To describe a case of Kelch-like protein 11 (KLHL11) antibody-associated rhombencephalitis presenting with progressive ophthalmoplegia and other brainstem and cerebellar features.

KLHL11 antibody, first identified in 2019, defines a rare paraneoplastic neurological syndrome associated with testicular cancer. This disorder, KLHL11 antibody-associated rhombencephalitis, typically presents with ataxia, diplopia, vertigo, sensorineural hearing loss, and dysarthria, although recognition of additional cases has revealed a broader clinical spectrum.

A 57-year-old male with a remote history of testicular cancer status post left orchiectomy presented to the clinic with a chief complaint of diplopia. He retrospectively recalled symptoms beginning one year earlier, including subtle limb incoordination, followed by intermittent diplopia that progressed to constant diplopia, partially relieved by prism lenses. Additional symptoms included personality changes, mood swings, headaches, hypophonia, dysarthria, gustatory lacrimation, and rhinorrhea. Prior evaluation attributed his symptoms to hypofunctioning vestibular dysfunction, supported by videonystagmography. Balance therapy provided partial improvement, but gait instability and unsteadiness persisted. Physical exam demonstrated bilateral ophthalmoparesis, bilateral dysmetria, dysdiadochokinesia, and wide-based unsteady gait. Neuroimaging was notable for cerebellar atrophy and patchy pontine hyperintensities. Serum autoimmune encephalopathy panel at a tertiary center was positive for KLHL11 antibodies with a titer of 1>7680, confirming the diagnosis of KLHL11 antibody-associated rhombencephalitis. Aggressive immunotherapy with several rounds of intravenous methylprednisolone and cyclophosphamide were initiated with no disease progression to date. 

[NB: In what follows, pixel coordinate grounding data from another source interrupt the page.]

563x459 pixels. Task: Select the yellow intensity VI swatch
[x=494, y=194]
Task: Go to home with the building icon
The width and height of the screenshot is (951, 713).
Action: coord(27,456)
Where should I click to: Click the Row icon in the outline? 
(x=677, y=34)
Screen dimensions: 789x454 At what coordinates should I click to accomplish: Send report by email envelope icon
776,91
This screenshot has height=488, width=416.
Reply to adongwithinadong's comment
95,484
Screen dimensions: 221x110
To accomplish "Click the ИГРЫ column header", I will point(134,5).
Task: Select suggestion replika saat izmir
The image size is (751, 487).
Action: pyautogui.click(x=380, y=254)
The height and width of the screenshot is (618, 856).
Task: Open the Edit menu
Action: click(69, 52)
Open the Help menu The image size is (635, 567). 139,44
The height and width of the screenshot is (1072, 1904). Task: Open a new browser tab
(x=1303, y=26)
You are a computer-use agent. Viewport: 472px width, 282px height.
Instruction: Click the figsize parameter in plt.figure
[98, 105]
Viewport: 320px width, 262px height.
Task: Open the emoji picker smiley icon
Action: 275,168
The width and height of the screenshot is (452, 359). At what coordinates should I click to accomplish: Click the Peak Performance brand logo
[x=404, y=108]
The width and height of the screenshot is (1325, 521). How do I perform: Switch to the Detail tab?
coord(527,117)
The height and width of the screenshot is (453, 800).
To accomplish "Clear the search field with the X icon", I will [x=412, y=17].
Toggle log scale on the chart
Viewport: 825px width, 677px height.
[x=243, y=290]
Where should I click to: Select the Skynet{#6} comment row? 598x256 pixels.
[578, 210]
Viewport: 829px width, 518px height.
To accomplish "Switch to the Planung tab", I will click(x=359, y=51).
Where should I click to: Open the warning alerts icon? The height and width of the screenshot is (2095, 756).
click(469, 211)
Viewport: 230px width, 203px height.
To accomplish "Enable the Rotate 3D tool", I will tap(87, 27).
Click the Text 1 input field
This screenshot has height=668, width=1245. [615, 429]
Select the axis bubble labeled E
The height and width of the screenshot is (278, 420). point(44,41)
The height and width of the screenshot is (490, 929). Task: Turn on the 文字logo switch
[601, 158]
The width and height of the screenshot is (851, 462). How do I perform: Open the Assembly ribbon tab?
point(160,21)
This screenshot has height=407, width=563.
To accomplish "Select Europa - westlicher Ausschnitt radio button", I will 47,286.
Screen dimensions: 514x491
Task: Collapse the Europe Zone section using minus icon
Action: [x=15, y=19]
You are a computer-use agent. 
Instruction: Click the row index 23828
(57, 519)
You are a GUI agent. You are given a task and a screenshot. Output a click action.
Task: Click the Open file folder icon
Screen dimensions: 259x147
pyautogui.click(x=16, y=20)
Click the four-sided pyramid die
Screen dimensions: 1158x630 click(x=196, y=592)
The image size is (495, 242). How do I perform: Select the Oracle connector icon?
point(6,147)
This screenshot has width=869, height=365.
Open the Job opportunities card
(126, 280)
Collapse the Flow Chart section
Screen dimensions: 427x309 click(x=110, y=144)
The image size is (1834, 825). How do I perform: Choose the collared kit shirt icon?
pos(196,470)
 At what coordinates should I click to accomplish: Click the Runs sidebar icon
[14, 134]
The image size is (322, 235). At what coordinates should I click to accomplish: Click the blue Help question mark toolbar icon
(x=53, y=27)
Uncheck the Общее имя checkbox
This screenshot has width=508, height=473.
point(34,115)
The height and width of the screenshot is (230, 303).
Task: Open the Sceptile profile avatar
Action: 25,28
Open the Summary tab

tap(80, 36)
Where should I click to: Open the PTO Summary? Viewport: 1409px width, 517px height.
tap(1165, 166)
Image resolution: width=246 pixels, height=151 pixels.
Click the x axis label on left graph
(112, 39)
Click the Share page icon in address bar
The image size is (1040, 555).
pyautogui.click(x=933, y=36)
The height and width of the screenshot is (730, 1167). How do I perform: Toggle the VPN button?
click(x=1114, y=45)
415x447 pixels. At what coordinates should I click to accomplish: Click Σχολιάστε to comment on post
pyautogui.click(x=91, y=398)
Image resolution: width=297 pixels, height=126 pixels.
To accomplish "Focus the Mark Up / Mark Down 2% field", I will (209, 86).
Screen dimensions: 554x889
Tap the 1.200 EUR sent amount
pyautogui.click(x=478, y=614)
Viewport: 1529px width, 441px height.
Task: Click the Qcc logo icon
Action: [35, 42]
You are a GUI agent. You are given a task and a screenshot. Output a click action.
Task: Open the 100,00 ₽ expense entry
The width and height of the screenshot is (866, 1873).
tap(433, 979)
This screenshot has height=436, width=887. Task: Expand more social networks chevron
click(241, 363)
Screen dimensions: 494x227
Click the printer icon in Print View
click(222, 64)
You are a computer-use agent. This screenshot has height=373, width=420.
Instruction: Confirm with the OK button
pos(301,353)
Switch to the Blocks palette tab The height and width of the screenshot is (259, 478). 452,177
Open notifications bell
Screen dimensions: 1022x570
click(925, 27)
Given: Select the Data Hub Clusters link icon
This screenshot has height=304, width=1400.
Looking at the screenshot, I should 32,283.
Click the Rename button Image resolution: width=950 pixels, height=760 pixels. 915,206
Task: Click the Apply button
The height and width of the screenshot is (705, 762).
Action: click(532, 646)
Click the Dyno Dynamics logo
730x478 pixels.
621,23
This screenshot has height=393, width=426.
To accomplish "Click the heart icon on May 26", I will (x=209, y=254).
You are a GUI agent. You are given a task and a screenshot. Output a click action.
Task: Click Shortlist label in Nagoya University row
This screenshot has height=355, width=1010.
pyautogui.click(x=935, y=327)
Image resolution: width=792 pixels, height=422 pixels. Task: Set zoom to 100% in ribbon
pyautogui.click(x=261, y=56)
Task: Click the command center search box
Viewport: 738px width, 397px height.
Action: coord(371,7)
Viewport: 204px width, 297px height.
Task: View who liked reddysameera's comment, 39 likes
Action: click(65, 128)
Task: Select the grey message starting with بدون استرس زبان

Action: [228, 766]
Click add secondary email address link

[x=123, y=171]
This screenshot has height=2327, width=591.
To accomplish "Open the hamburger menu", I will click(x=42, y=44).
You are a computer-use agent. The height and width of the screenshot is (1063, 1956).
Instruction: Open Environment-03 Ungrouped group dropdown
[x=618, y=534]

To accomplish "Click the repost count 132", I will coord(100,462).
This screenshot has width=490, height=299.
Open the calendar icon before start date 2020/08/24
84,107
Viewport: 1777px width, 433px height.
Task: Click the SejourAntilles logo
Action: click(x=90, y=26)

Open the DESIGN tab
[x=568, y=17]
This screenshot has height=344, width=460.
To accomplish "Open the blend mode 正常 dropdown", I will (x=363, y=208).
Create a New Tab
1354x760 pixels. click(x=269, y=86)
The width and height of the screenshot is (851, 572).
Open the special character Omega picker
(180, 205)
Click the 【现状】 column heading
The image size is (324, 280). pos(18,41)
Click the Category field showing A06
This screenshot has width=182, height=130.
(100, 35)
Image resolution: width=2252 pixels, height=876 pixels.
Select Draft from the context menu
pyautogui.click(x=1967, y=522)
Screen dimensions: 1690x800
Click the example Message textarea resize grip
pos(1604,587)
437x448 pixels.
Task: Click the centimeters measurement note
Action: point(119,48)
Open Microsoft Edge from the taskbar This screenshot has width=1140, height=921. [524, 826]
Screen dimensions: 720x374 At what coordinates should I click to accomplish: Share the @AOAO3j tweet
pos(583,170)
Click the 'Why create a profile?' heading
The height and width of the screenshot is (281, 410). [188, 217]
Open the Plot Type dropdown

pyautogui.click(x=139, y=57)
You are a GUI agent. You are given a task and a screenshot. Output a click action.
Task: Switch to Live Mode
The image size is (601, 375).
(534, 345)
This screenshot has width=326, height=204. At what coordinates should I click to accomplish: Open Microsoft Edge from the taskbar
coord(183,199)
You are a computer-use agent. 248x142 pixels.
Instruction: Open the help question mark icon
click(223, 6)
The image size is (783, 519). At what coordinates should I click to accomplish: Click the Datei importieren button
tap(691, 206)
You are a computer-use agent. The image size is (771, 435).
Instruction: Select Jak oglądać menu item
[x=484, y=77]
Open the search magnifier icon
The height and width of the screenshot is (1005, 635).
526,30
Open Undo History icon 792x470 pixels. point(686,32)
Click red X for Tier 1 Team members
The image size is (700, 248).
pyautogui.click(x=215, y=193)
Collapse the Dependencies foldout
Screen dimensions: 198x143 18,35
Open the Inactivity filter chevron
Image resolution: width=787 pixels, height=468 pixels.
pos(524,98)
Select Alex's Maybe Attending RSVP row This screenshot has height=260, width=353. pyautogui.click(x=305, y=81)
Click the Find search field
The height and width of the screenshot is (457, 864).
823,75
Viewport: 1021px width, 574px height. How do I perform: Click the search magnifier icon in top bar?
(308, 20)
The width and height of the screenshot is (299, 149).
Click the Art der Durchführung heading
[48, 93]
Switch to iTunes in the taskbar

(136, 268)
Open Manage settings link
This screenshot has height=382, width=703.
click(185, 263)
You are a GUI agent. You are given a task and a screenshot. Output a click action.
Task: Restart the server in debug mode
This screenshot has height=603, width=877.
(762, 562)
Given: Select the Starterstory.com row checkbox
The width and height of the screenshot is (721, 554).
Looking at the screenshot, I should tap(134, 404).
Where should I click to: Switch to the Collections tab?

KLHL11 antibody-associated rhombencephalitis should be considered in men presenting with subacute ocular motor and cerebellar syndromes, even years after tumor resection. Careful history-taking and thorough evaluation can help identify subtle prodromal features and expedite diagnosis. Currently, there is no cure for this disease; however, treatment is aimed at halting progression to improve quality of life, a goal that was achieved in this patient.